By Avery Gaines

It’s engraved in our brains as kids that finding our soul mate is the best possible thing we can hope for in a life: we’re taught – through books and movies and love stories and hopes our parents have – that we should seek the person who competes us, and we learn that we’re incomplete on our own.

We all walk down the street or into a new café subconsciously hoping that someone will notice us and all of a sudden an ordinary Tuesday afternoon becomes the genesis of the love story we tell our grandkids. We don’t admit this though – it’s not cool to be hopeful and romantic.

And it’s not cool to be naive. So we sober ourselves to the idea that we could find a soul mate, a life partner, a certain someone who awakens us in ways we couldn’t even conceive of.

Who is it to say that our souls are only here once, and that the people who we immediately connect with aren’t people we’ve known before? Family from the past, love from a different body, in a different time. Who is to say that we don’t live out a thousand different experiences until we’re evolved past them?

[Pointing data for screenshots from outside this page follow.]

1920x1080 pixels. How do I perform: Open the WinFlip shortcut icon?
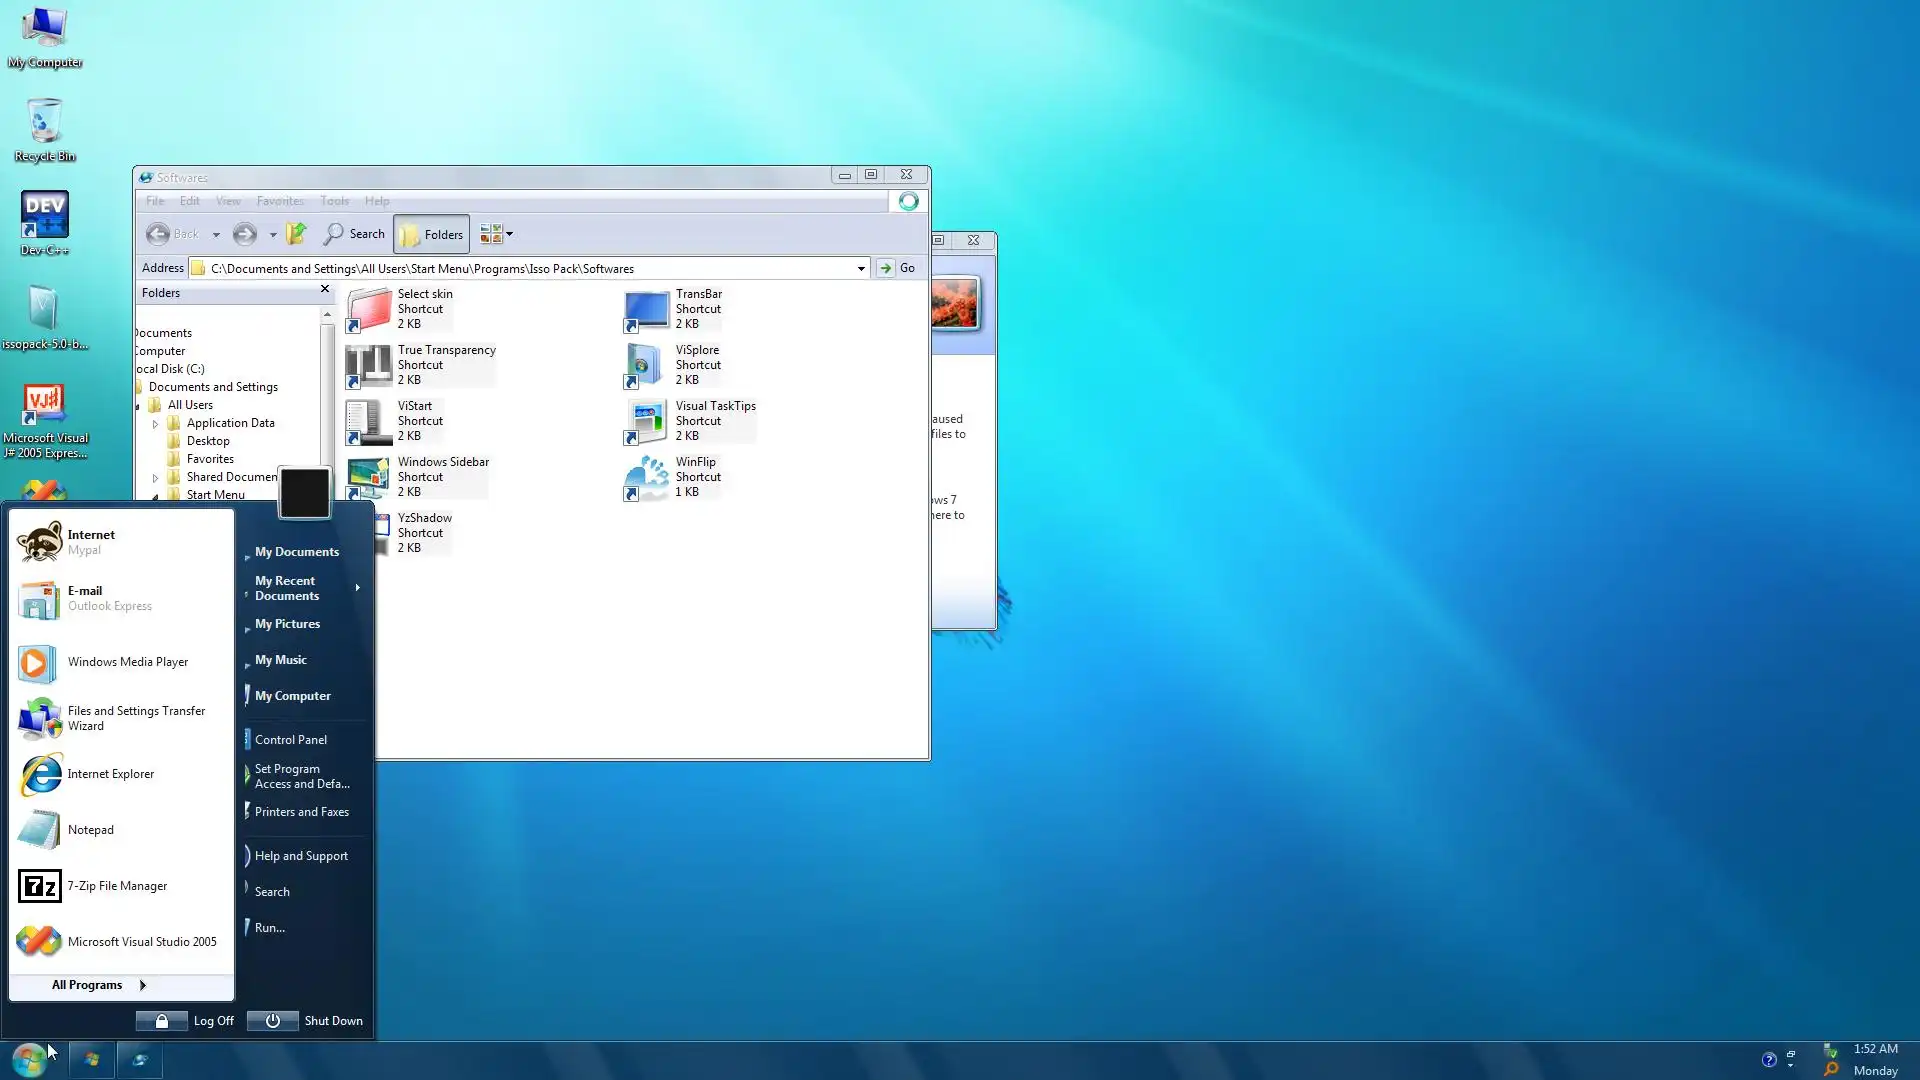click(x=646, y=477)
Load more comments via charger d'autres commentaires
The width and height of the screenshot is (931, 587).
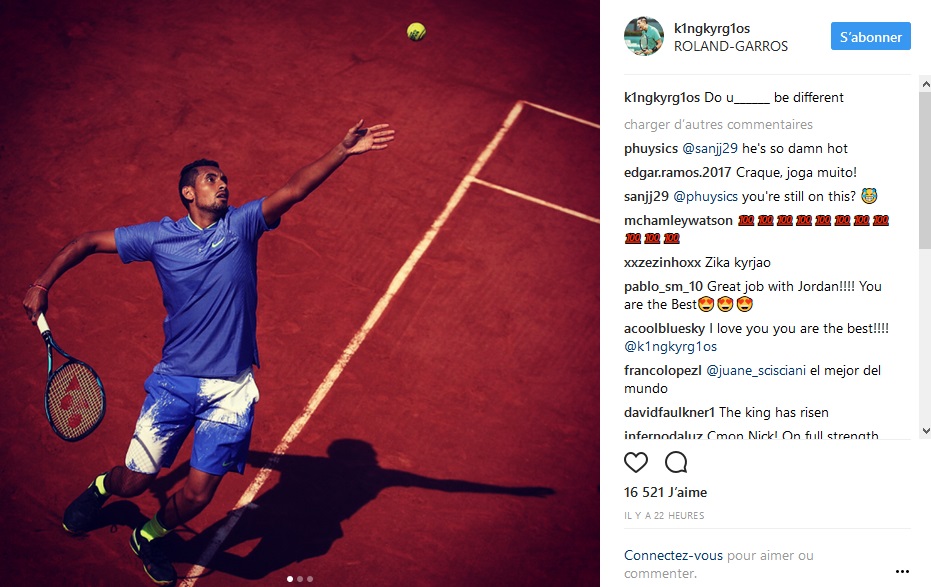(x=718, y=125)
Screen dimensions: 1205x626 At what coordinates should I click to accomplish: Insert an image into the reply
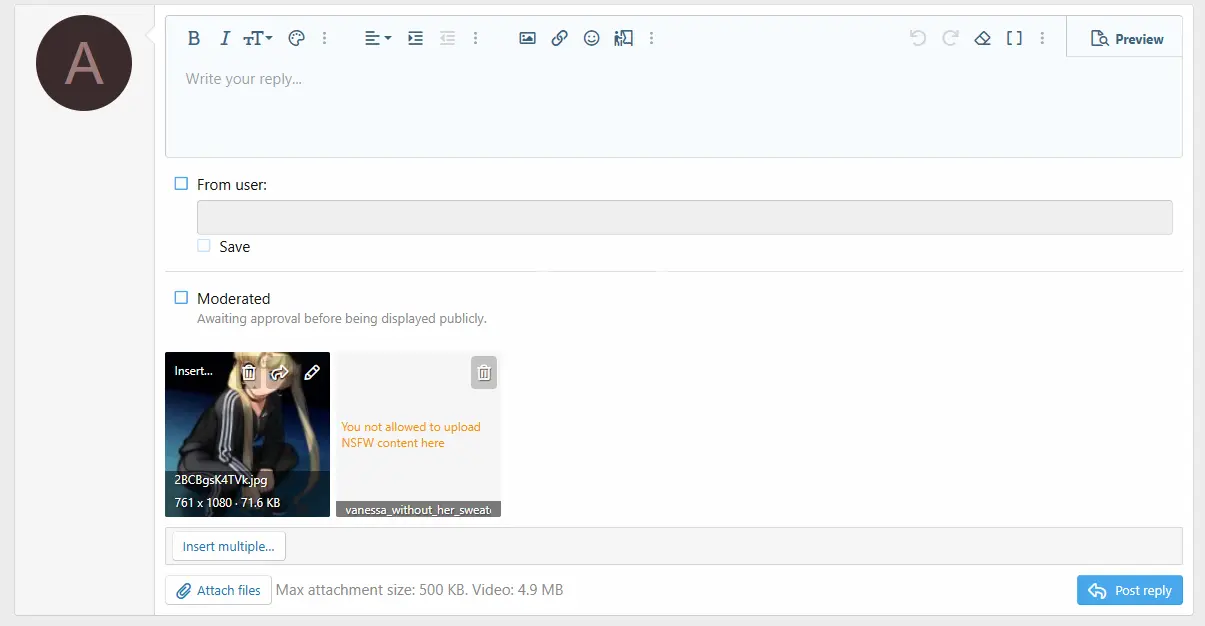(527, 38)
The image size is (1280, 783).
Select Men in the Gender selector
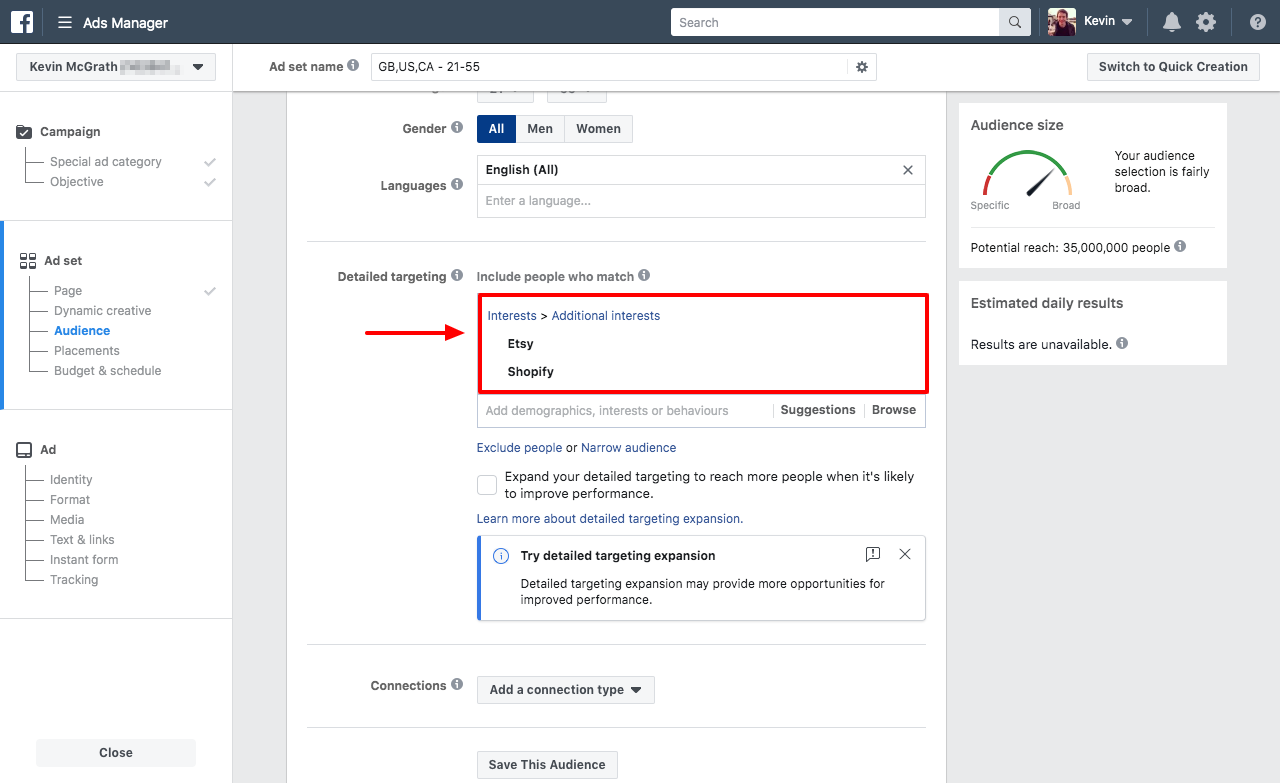(x=540, y=128)
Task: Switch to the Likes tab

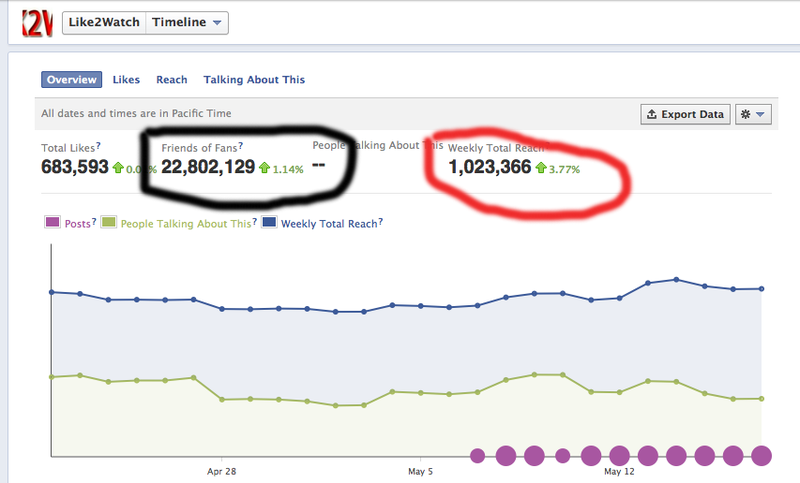Action: (x=126, y=79)
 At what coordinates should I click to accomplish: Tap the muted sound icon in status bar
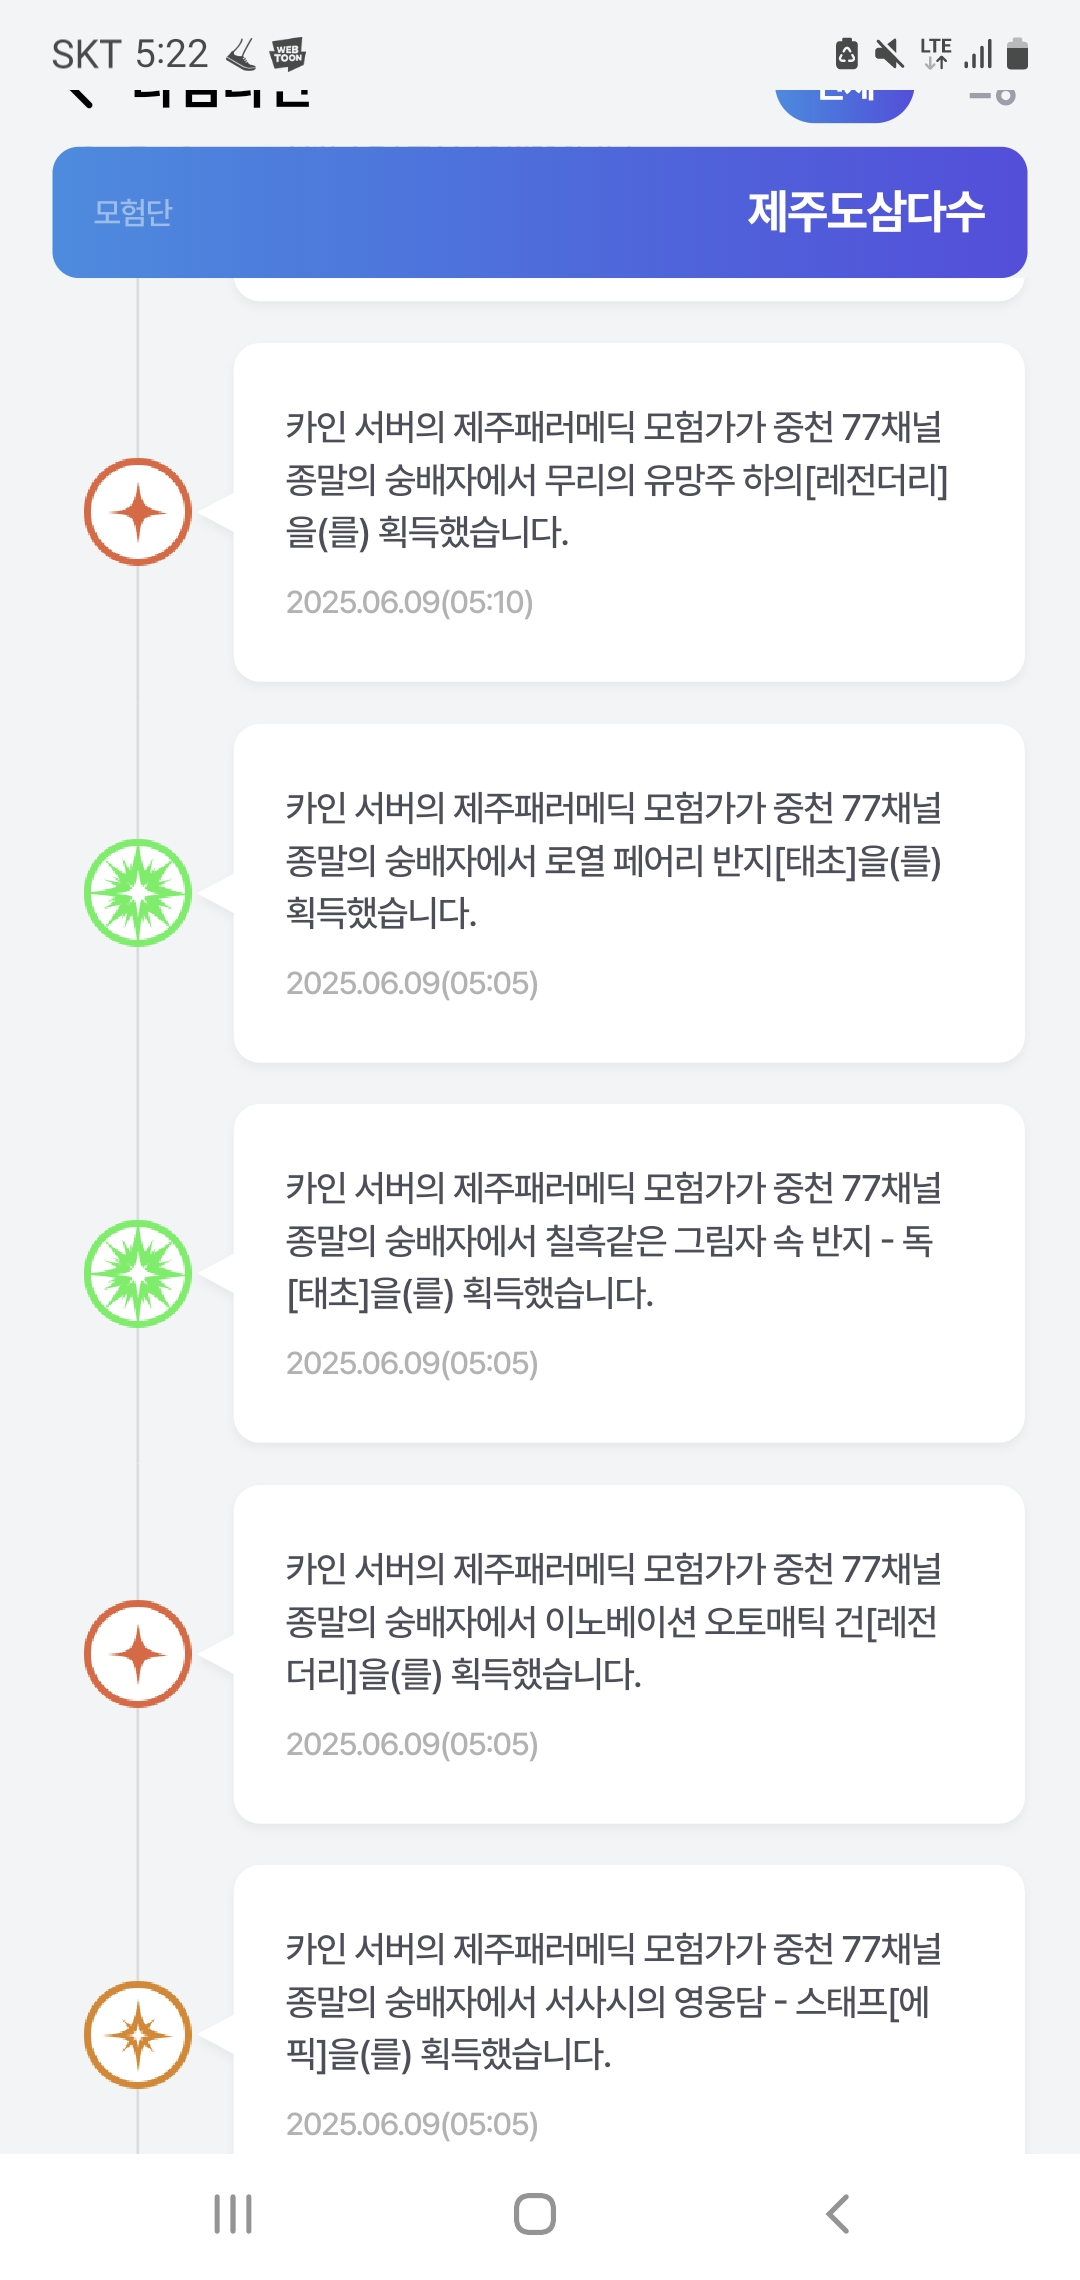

Who is to say we’re not necessarily lacking without a soul mate, but rather, they’re in our path to show us how to complete ourselves?

Who is to say that it wasn’t in a past life when you missed each other by a few inches on the train platform, or that looking into each other’s eyes and knowing we’ve been here before means more than you realize.

Maybe you slipped past each other when you sat down at another table for brunch in the 1950’s in New York and they were your waiter, but you never spoke again after that Sunday in the city.  What if they were the person who returned your purse after you left it at that table, but you were rushing and didn’t stop to look up completely? What if your souls were forever being in communion with another, in an eternal exchanged, but never fully realized…

Until now?

And what if being fully realized means acknowledging the passing? What if it means being together for just a moment in time? What if our full connection, the extent of it, isn’t always a marriage and a family and a life together, but a glance, or a short but sweet and transformative love? What if we are meant for just a few minutes in each other’s lives, and our only pain comes from the world telling us it should be otherwise?